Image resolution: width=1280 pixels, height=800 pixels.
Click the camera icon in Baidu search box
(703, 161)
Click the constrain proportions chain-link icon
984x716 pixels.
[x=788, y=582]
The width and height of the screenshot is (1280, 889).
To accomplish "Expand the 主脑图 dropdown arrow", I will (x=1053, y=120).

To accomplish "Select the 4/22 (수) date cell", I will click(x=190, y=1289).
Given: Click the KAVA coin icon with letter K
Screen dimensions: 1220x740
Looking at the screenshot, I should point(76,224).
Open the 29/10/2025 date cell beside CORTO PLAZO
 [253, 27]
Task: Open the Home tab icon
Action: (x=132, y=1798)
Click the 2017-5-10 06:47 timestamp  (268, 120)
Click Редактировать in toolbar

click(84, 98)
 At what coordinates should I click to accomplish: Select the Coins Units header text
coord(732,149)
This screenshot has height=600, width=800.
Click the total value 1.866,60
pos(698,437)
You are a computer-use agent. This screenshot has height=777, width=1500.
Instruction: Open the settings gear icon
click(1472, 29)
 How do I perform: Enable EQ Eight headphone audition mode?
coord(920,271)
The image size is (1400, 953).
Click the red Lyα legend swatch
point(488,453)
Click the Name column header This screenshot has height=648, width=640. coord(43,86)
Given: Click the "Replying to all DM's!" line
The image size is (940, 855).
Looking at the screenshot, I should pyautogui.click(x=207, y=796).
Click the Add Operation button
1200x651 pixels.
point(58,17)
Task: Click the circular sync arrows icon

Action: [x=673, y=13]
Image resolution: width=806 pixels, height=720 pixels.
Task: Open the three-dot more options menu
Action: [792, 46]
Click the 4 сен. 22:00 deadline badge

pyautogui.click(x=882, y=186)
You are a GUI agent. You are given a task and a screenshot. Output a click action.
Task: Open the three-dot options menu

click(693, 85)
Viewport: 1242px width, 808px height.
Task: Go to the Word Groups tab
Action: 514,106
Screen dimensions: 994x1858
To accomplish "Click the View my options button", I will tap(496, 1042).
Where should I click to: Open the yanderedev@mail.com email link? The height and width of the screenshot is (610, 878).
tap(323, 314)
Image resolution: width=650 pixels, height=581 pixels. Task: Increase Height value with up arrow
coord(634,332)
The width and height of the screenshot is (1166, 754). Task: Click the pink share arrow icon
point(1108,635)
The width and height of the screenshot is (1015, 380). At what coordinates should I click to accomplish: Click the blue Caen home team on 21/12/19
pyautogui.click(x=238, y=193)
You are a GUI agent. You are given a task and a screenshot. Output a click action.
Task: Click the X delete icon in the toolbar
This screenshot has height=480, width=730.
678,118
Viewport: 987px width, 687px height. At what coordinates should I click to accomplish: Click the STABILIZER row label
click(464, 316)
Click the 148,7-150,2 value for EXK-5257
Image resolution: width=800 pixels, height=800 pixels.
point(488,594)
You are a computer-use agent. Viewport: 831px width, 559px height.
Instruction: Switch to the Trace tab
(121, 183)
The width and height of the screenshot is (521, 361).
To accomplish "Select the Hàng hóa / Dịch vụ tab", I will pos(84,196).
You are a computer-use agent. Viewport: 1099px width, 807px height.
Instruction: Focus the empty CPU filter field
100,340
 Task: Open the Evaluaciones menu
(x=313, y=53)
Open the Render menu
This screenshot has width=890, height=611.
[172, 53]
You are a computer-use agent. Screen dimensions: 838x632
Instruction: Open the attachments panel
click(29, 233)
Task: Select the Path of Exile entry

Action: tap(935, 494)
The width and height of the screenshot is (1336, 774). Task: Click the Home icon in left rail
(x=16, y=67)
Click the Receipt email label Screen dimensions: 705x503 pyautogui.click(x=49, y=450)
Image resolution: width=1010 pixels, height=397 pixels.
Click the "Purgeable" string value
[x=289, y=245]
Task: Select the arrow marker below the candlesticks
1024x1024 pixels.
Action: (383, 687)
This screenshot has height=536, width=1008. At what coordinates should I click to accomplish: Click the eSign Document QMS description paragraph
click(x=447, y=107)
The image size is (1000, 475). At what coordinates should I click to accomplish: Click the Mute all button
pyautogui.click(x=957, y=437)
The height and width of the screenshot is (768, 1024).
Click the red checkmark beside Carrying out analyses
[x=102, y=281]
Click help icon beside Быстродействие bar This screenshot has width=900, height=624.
——
**Description of the task**: Find "will" in the preceding records. Copy each line that holds it.

**The completed task**:
To accomplish "Expand the 主脑图 dropdown arrow", I will (x=1053, y=120).
To accomplish "Select the 4/22 (수) date cell", I will click(x=190, y=1289).
To accomplish "Click the View my options button", I will tap(496, 1042).
To accomplish "Select the Hàng hóa / Dịch vụ tab", I will pos(84,196).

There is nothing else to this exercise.